Iras sedikit terkejut mendengar ayahnya memanggil di balik pintu. Ayahnya hanya bicara hal-hal penting padanya. Apa yang penting sore ini? batinnya seraya bergegas membuka pintu. Ayahnya masuk sambil menenteng tas kertas bercorak batik. Wajahnya, seperti biasa, tampak datar.
Ayah Iras—Renaldi Rahman—sesungguhnya tampan, tetapi wajahnya tampak kaku karena bibir yang jarang merekah. Saat SMA, lelaki bertubuh atletis dengan tinggi 182 cm itu, menjabat ketua tim basket selama dua tahun, mengantarkan klubnya sebagai pemenang di banyak kejuaraan basket antarsekolah. Iras baru mengetahui hal itu minggu lalu dari Erik, teman ayahnya.
“Biarpun ayahmu jago main basket, tapi otaknya kosong.” Erik tertawa, benar-benar tidak berusaha terlihat sopan. “Serius. Dia juga sering bolos, minum-minum, pokoknya tidak beres!”
Iras menunduk, cukup canggung dengan informasi yang diterimanya.
“Beda sama ibumu. Mereka seperti mutiara dan lumpur.”
“Jadi, Om Erik kenal Ibu juga?” Iras memandang lekat-lekat lawan bicaranya. “Apa Ibu satu SMA dengan Ayah dan Om Erik?”
Lelaki 35 tahun itu tersenyum lebar. “Bukan hanya satu sekolah, tapi satu kelas.”
“Om serius? Jadi … Om bisa cerita tentang I—” Iras ingin lelaki gendut bersuara nyaring itu bercerita tentang keseharian mendiang ibunya atau apa saja yang berhubungan dengan perempuan itu, tetapi bunyi klakson menginterupsi. Sebelum ayahnya turun dari mobil, Iras sudah berlalu dari ruang tamu.
Hingga hari ini—tujuh hari setelah percakapan itu—Iras belum bertemu lagi dengan Erik, satu-satunya orang yang dia anggap bisa menipiskan rasa penasarannya tentang ibu.
"Kamu lagi belajar?" Renaldi bertanya saat melihat buku-buku Iras terbuka di atas meja.
"Iya, kerja PR," jawab Iras. "Ada apa, Yah?"
Renaldi langsung menunduk dan melihat tas kertas di tangannya. "Ini, Ayah belikan baju dan celana untuk kamu."
Iras terdiam beberapa detik sebelum meraih tas kertas itu. Ayahnya hampir tidak pernah melakukan ini, membuatnya agak kebingungan. Dia ingin bilang, "Tumben Ayah belikan aku pakaian." Namun, kata-kata itu terasa kurang pantas untuk disuarakan.
"Coba dulu," sahut Renaldi "Semoga pas."
Iras mengeluarkan kemeja biru kotak-kotak dan celana jeans dari plastik yang membungkus keduanya. Biru adalah warna kesukaan Iras dan dia berpikir mungkin ayahnya sengaja mencari pakaian yang sesuai dengan warna kesukaannya. Dia tiba-tiba senang hanya dengan memikirkan itu.
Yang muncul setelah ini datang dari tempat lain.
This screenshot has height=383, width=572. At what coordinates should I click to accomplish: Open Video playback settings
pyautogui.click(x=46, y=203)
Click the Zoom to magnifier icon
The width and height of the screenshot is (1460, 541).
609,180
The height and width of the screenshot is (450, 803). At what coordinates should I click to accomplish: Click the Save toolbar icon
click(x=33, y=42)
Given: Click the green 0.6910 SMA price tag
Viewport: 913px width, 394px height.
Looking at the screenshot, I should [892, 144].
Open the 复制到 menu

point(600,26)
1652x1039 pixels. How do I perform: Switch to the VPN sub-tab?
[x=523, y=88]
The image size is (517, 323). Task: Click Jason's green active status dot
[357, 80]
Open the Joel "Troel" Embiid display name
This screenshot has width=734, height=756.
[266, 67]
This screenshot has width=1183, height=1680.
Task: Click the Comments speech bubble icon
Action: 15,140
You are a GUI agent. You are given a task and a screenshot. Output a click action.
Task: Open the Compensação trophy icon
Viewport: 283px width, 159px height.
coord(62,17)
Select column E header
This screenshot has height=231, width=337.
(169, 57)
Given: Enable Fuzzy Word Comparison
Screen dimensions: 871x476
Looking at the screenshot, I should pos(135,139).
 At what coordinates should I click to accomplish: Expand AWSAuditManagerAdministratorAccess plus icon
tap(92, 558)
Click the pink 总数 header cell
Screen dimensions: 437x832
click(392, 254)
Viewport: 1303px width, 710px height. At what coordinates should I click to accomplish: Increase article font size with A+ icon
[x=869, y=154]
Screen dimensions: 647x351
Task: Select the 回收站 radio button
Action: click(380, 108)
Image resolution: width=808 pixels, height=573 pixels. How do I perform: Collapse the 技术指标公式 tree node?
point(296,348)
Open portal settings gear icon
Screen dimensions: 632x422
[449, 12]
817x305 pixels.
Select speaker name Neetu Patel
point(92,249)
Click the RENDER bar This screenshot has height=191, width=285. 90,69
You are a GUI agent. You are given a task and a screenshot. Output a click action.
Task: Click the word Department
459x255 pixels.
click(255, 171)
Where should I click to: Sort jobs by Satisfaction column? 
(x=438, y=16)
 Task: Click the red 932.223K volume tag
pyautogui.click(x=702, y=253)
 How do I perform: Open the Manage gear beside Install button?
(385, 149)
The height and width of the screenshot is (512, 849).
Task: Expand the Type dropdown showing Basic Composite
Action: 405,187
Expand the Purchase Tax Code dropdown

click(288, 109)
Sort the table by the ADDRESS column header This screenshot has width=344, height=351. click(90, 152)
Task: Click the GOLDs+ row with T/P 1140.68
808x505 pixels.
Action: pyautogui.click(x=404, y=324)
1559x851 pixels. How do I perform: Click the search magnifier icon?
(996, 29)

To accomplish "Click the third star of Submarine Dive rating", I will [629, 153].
"Pas!" ucapnya semakin senang karena sosoknya di hadapan cermin terlihat sangat keren dibandingkan ketika dia memakai pakaiannya yang lain.
Iras memang merasa sangat payah dalam berbelanja. Barang-barangnya dipakai hingga benar-benar rusak, barulah diganti. Sebaliknya, ayahnya begitu mahir dalam memilih barang-barang yang akan dikenakan. Setidaknya, dia selalu melihat ayahnya tampil keren.
“Ayah lupa belikan kamu sepatu. Coba Ayah lihat sepatumu.”
Iras langsung menunduk ke kolong tempat tidur dan meraih sepatu sekolahnya, satu-satunya sepatu yang dia miliki.
Renaldi memperhatikan sepatu putranya yang dekil. “Kalau sudah begini, harusnya diganti.” Dia agak jengkel karena uang bulanan yang diberikannya pada Iras, lebih sering dibelikan buku atau ditabung oleh anaknya itu. “Sebentar kita singgah ke toko sepatu.”
Singgah? Iras agak bingung. “Memangnya, kita mau ke mana?”
“Kita mau makan malam …. Mm, Ayah mau mengenalkan teman Ayah sama kamu.”
Makan malam? Teman? Iras teringat pembicaraan ayahnya dengan Erik akhir-akhir ini, yang selalu didengarnya diam-diam, tentang perempuan bernama Nina. “Teman Ayah … Tante Nina?” Sekejap, Iras kaget dengan spontanitasnya. Renaldi tidak kalah kaget, tetapi memilih menggumam daripada menanyakan, Dari mana kamu tahu nama itu?